Passage for review:
┏━━
Baguio adds vaping to anti-tobacco crusade

BAGUIO CITY — The city’s top medical experts are being asked to study and measure the degree of addiction that is being triggered by vaping, which parents and health advocates in the city have now added to their anti-tobacco crusade.
City epidemiologist Dr. Donnabel Tubera Panes said the Baguio prevalence rate for vaping for a population aged 15 years old and above increased dramatically from 1.5 percent in 2019 to 5.1 percent in 2022.
The latest survey for adolescents (13 to 18 years old) measured a much higher prevalence rate with 12.9 percent, because vaping has been marketed to teenagers and young adults as “safe,” she said in a June 18 briefing.
On Friday, the city government’s anti-smoking task force and school parents launched a new campaign called “Road to Zero by 2028,” which aims for a zero consumption and sale of cigarettes, other nicotine products, and vaping in Baguio within the next three years.
Baguio enforces a strict ordinance that prohibits the smoking of tobacco in all public spaces. Cigarette consumption has slowed down, Panes said, partly because the price for a box of cigarettes continues to increase exponentially.
“But vaping is a new addiction” that needs further study, she said.
Clinical understanding
A clinical understanding of why, how and when an individual, particularly a very young boy or girl, becomes addicted to electronic cigarettes, and new variations like nicotine mouth patches or nicotine inhalers, will be necessary to fortify laws that restrict vaping in Baguio, and other localities, Panes said.
She solicited the help of Baguio and Benguet universities to collaborate and finance these studies at the 13th health research conference of the Cordillera Regional Health Research and Development Consortium that was conducted from June 19 to June 20 at the Saint Louis University (SLU). SLU operates a medical school and the SLU Sacred Heart Hospital.
┗━━
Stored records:
┏━━
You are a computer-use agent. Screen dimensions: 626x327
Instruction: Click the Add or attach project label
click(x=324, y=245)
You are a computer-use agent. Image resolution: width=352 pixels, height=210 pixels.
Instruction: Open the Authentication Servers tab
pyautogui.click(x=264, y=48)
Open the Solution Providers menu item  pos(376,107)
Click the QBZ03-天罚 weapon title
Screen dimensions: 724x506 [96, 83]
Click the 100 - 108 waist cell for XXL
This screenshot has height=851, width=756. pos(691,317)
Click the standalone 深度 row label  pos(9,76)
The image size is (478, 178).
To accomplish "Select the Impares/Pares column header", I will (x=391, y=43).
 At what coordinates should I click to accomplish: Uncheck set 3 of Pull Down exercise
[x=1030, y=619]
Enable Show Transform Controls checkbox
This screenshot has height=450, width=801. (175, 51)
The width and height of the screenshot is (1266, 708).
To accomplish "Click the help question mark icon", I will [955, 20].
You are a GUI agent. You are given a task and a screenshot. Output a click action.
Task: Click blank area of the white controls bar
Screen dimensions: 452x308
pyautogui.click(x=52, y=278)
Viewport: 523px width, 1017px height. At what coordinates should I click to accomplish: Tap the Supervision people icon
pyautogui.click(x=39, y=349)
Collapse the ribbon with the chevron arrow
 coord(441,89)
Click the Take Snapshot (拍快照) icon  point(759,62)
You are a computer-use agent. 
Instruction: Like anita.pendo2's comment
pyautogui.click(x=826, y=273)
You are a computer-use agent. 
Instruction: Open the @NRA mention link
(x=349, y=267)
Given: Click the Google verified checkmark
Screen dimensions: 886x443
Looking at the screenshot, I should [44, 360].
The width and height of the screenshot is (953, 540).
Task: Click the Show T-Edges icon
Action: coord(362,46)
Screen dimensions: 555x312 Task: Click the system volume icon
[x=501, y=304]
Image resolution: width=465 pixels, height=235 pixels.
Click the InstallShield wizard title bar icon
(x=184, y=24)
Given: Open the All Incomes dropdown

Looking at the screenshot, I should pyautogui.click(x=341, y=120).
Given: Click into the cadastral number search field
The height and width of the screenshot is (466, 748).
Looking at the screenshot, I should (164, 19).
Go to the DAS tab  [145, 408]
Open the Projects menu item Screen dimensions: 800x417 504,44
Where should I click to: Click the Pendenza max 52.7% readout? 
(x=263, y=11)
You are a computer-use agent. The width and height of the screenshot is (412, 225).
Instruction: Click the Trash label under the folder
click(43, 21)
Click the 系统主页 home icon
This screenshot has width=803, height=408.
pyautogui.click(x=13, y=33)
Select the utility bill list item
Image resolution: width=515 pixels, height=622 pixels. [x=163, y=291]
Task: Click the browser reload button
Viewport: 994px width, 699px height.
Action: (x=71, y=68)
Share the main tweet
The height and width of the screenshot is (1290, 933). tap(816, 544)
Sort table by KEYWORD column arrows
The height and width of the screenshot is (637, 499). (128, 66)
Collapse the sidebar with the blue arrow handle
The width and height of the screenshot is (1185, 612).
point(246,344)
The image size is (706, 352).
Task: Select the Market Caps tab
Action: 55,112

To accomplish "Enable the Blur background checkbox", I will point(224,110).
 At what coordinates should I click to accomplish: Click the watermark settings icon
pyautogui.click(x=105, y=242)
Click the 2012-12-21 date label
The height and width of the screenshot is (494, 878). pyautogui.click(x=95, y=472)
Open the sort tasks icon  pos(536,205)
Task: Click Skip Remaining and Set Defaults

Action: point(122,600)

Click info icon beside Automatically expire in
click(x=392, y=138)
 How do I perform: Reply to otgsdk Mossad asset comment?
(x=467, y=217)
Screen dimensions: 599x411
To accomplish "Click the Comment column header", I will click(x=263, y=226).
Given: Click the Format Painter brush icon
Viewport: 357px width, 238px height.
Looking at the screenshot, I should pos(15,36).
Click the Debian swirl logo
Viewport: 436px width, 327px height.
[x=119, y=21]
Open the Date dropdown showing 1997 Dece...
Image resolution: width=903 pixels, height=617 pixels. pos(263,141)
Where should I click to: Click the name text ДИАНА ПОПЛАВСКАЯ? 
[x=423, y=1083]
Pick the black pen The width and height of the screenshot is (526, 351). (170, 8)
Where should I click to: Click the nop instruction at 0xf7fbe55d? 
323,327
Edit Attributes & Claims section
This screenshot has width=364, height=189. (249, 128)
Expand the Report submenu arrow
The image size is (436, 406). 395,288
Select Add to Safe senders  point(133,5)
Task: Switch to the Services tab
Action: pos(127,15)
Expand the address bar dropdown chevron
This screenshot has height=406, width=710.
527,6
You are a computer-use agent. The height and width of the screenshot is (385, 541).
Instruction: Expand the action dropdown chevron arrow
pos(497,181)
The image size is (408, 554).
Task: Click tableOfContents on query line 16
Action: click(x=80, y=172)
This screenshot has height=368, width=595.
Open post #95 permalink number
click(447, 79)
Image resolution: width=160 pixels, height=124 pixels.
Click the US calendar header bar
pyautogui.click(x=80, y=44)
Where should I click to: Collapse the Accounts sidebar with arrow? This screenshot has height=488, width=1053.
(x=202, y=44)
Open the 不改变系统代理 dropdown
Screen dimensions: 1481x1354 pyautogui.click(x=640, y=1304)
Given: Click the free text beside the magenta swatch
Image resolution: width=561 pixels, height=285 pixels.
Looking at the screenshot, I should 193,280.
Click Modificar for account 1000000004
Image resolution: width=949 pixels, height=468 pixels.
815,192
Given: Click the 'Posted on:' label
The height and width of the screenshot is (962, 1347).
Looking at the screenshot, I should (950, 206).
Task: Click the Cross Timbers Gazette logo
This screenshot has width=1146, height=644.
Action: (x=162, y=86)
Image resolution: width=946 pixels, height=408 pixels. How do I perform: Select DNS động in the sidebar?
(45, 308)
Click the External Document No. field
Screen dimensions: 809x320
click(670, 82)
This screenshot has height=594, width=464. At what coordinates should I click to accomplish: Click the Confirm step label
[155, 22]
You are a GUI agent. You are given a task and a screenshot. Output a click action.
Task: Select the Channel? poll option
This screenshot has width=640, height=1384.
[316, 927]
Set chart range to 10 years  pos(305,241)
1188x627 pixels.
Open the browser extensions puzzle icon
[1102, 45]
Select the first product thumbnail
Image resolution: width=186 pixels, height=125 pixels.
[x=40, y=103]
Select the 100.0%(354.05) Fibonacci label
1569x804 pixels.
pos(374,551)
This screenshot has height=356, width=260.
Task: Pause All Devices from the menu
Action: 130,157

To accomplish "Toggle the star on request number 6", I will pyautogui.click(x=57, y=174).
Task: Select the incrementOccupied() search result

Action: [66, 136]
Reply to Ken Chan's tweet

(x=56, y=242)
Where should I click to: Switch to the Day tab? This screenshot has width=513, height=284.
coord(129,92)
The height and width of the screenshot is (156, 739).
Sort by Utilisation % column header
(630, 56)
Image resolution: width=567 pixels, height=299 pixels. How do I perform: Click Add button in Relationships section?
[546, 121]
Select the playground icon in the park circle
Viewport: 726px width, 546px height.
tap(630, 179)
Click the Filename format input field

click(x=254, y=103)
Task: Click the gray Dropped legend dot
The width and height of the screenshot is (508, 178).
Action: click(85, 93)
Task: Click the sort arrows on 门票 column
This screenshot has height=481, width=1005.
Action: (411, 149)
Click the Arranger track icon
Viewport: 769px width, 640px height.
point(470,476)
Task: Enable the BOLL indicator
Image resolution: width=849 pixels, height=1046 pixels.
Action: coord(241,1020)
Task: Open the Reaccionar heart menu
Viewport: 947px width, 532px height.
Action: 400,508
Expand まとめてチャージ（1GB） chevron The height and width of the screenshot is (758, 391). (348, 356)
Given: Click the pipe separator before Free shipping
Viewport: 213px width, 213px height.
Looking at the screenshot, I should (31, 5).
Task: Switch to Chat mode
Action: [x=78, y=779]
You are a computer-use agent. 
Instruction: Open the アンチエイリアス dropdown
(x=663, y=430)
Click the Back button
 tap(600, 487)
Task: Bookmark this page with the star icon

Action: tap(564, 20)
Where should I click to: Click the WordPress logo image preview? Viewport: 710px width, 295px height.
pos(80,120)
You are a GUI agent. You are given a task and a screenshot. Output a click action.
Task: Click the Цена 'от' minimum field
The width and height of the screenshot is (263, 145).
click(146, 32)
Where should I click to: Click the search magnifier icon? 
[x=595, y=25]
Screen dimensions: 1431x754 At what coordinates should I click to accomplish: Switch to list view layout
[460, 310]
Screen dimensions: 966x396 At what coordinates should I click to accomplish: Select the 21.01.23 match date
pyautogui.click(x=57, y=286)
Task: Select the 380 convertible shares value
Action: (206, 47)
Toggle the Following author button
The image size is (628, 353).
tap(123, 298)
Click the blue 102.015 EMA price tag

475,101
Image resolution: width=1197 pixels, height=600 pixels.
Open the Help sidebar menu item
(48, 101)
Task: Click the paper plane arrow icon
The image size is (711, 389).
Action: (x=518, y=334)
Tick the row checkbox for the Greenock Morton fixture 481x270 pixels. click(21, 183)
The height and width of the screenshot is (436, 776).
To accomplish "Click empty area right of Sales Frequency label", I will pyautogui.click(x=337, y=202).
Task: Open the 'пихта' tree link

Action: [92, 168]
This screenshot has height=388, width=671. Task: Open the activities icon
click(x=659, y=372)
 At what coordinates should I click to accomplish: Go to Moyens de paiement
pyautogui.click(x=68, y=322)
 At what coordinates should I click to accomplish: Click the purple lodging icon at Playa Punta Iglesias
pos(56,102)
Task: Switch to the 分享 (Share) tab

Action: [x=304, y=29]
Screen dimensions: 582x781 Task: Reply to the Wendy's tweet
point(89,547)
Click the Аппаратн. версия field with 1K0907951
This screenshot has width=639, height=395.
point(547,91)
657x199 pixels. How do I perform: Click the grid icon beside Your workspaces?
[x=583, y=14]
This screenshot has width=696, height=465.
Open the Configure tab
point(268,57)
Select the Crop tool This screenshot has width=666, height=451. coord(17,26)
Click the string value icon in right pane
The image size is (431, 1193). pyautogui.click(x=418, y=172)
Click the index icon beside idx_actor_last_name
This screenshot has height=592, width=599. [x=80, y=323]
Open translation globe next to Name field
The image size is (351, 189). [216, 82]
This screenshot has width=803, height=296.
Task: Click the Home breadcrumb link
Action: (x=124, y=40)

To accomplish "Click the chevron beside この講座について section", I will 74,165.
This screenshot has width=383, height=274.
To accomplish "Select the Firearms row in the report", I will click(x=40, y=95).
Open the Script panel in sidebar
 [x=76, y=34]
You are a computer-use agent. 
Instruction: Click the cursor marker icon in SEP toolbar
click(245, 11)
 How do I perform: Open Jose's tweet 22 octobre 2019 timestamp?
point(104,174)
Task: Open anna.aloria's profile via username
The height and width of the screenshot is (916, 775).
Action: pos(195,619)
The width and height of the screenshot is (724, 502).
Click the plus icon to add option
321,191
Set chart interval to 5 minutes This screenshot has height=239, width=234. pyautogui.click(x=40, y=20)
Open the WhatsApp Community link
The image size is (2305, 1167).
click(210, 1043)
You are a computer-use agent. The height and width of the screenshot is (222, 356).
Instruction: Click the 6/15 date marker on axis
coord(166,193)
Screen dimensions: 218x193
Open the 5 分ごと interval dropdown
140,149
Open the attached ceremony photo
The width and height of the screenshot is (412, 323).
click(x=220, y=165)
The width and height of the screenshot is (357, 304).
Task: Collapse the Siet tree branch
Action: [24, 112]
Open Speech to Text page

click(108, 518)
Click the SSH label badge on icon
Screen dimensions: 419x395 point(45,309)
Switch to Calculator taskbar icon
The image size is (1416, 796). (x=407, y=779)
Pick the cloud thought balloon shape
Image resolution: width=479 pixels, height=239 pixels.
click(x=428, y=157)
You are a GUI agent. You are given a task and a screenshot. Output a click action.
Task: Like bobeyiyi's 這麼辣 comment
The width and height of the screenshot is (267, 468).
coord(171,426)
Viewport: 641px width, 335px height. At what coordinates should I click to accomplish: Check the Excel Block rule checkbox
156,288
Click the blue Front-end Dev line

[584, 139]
┗━━
Exercise details:
Set down everything in the Baguio vaping article above from "Baguio adds vaping" down to "June 18 briefing.", word for word.

Exercise answer:
Baguio adds vaping to anti-tobacco crusade

BAGUIO CITY — The city’s top medical experts are being asked to study and measure the degree of addiction that is being triggered by vaping, which parents and health advocates in the city have now added to their anti-tobacco crusade.
City epidemiologist Dr. Donnabel Tubera Panes said the Baguio prevalence rate for vaping for a population aged 15 years old and above increased dramatically from 1.5 percent in 2019 to 5.1 percent in 2022.
The latest survey for adolescents (13 to 18 years old) measured a much higher prevalence rate with 12.9 percent, because vaping has been marketed to teenagers and young adults as “safe,” she said in a June 18 briefing.